For years I’ve been used to the fit and finish that other office suites like Microsoft Office, Google Docs, and even Apple’s version could offer you. Between attractive headers and the intuitive placing of icons in the interface (more on the icons later), LibreOffice can’t even hold a candle to the illusion of professionalism that other office suites can offer you. Queue LibreOffice, which has been a champion of the black and white for as long as I can remember.
I understand that icons have never been the strongest suit when it comes to free software, but c’mon. There are some fantastic icon sets out there, it seems like nobody wants to use them. I believe the choice against using them, however, comes from the lack of icons within the set. These sets aren’t able to encompass the entire system, and packages like LibreOffice suffer. But, you can add your own icons just for LibreOffice to use right? Well, for distro hoppers, you’re probably out of luck because every time you have a fresh install of GNU/Linux, you’ll be downloading and placing those icons all over again.
LibreOffice is like a female peacock, muted colours. The developers want it to look beautiful, I’m sure, but unfortunately as hard as they try to strut their plumage, they leave a lot to desire in the end. Look at Microsoft Office. Not only do you have colours to style your text, you have a selection of colours. You have multiple palettes to choose from even! Want something a little more cooky? You’ve got the choice. Want something that will appease your boss’ affinity for orange? Microsoft Office has your back. As much as Linux offers you a choice, LibreOffice is lacking in this area of decision-making.

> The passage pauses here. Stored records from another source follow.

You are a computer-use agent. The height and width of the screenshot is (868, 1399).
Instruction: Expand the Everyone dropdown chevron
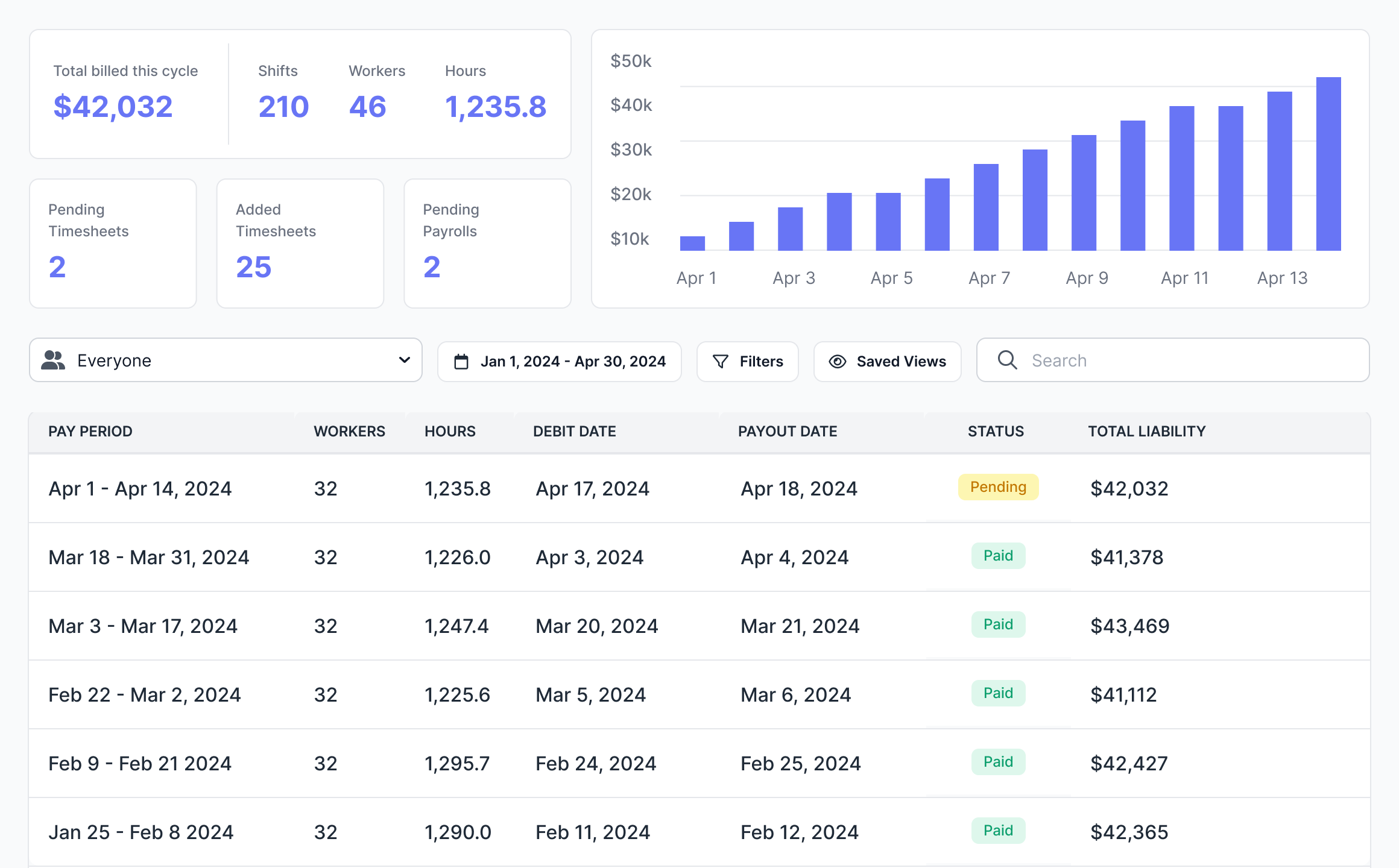[x=405, y=360]
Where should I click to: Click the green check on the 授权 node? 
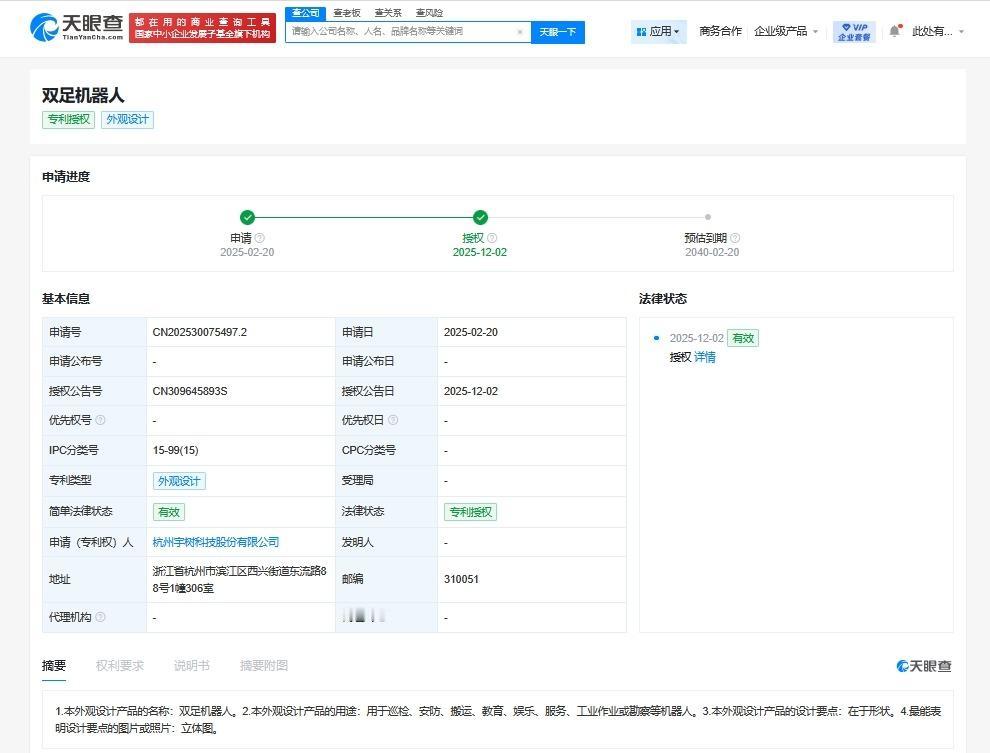(481, 216)
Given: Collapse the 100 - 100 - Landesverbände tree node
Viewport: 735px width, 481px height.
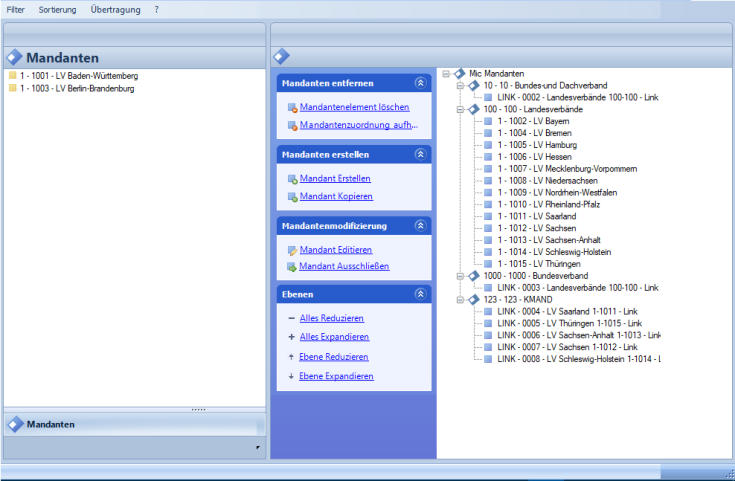Looking at the screenshot, I should (x=460, y=110).
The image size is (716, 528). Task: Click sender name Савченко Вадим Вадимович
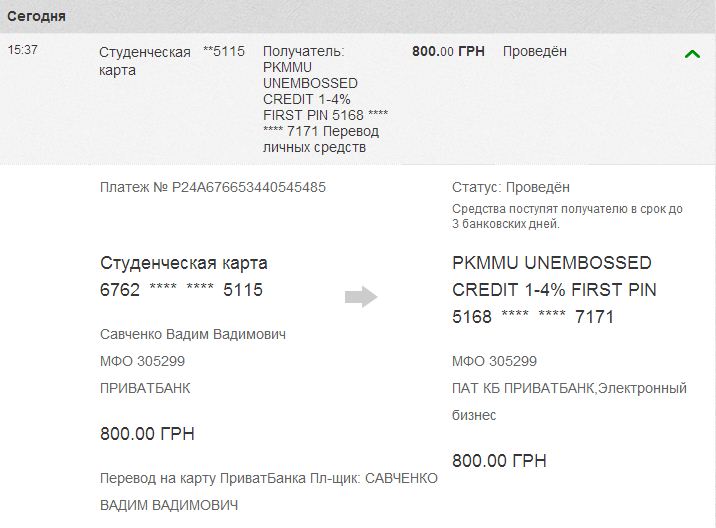click(193, 334)
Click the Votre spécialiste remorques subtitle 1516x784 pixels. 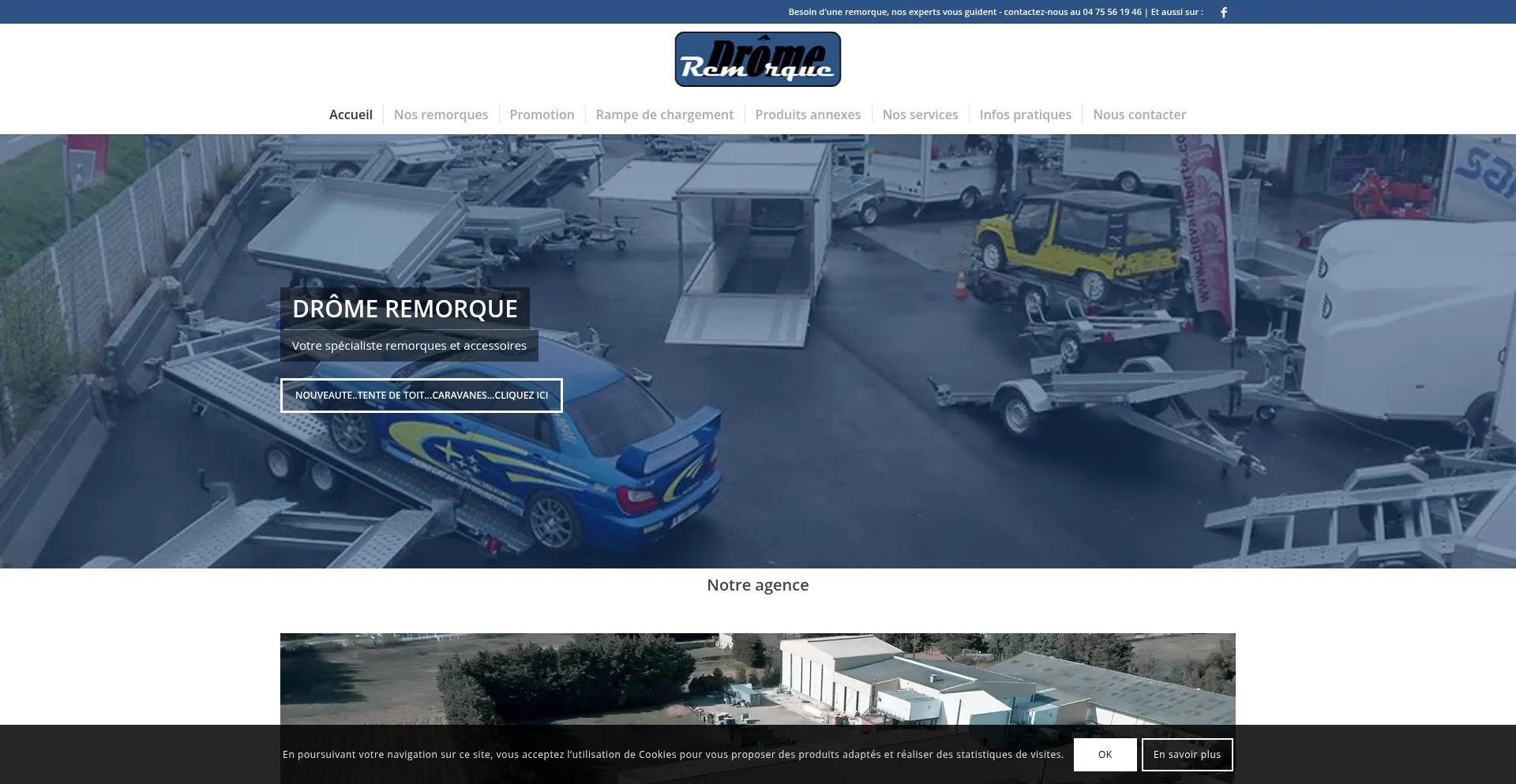tap(409, 346)
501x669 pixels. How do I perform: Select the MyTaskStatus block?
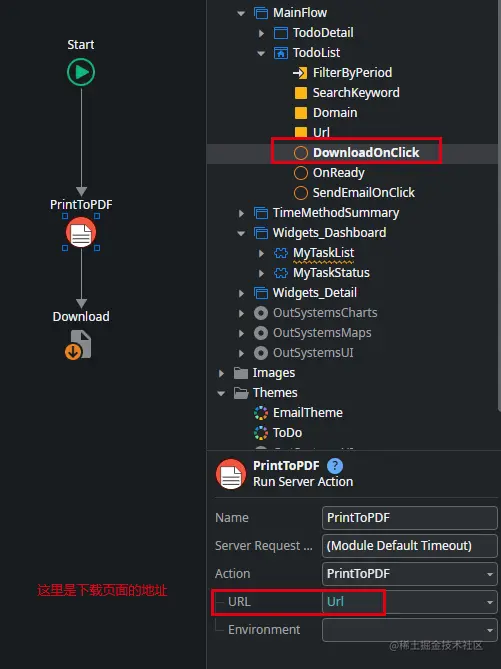[x=321, y=273]
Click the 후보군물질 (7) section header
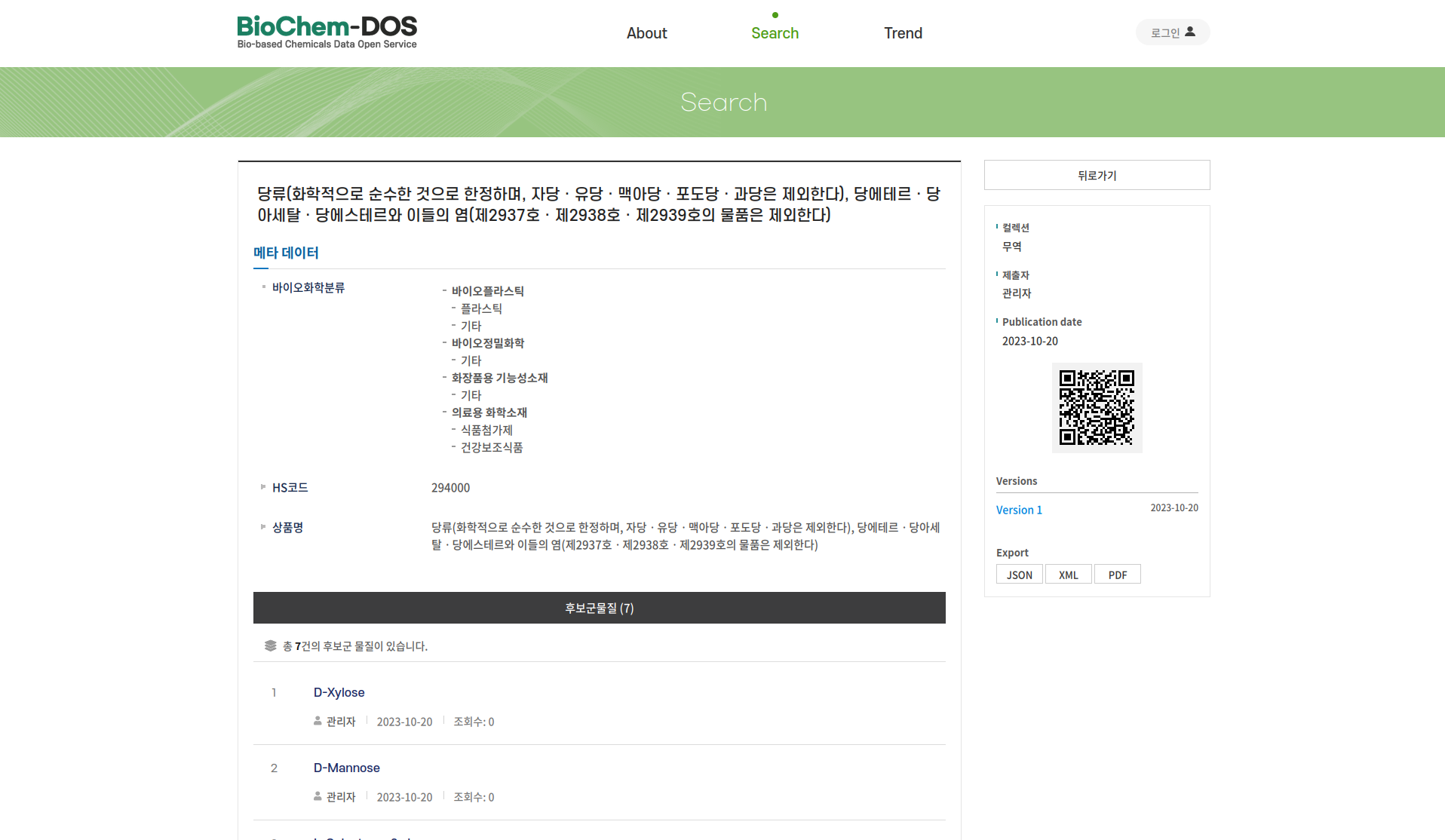The image size is (1445, 840). [599, 608]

What I suggest is having an online portal/database of writing themes and styles that one could import into their LibreOffice install with a single click. On this portal you’d be able to search themes and styles based on their colours, some contributor-set tags, or even by theme design (material design, Apple, “modern” (microsoft) design). It’d be a single file that would have its own extension attributed by default to LibreOffice when LO is installed. Simply double-click the file, and it’s imported and available to use in any of the LibreOffice suite apps. I plan to write up a proposal to the LibreOffice team and hopefully they’ll hear me out.
But beyond my biggest complaint is the tools available for customizing your LibreOffice experience. First of all, the default UI layout for quick icons on the top is a jumbled mess. I’ll give the team credit for the Notebook bar bu the default’s still just a sea of icons which are, useful I’ll admit, but arranged in a fashing that makes little sense to many people. It reminds me of Office 2003. Again, LibreOffice’s default layout reminds me of an office suite that was released fifteen years ago. Admittedly there are more customizations that can be done, especially since it’s free software, but we need to step up our game. Colour customization for the UI itself is abhorrent as well.
Take a look at this:
You’d think that “Application background” would change the colour of the application behind the top icons, right? You’d be thinking wrong. This changes the background of the editing area. You can’t even change the colour of the UI itself unless you go with a different system theme. And nevermind applying “Personalization.” The repo that the “theming” pulls from doesn’t even work and hasn’t for a long time.
I think it’s time that there’s an artistic movement within the free software community. We need more flair, we need more pizzazz. Up until now it’s been about the average GNU/Linux user. They don’t really care about how flashy their apps look. The problem is that the general public really cares. If they’re going to stare at the same program all day long, they want something that isn’t a massive eyesore. The want sharp icons, they want complementary and contrasting colours. They want a breath of fresh air.
Take a user I spoke with last week as an example: This client is a translator. All day long they’re working with multiple documents simultaneously, on multiple screens. The two screens she has are of different models. One’s got a different aspect ratio and the difference in colour between the two is quite noticeable. On top of this, she’s had to change the resolution on the monitors just to be able to see the documents better. When you’re there, observing from a distance, it doesn’t seem like this would make that big of a difference, but it does. Staring at the same screens all day long, moving documents back and forth between screens, your eyes having to adjust to the different colours and aspect ratios; it’s jarring.
If you know a graphical artist who’s looking to do some meaningful and impactful work, show them the way. Get them to join the LibreOffice community at the very least. Heck, join the team yourself! It’s not that much of a jump to go from designing logos for companies compared to designing icons for applications. Yes you’ve got a lot less space to work with, but [some] have even found it a fun challenge to work within such a confined area. It forces you to be creative. And if they rather be designing some UI elements, I’m sure there’s more than enough space for that as well. Using themes from Firefox personas just isn’t cutting it.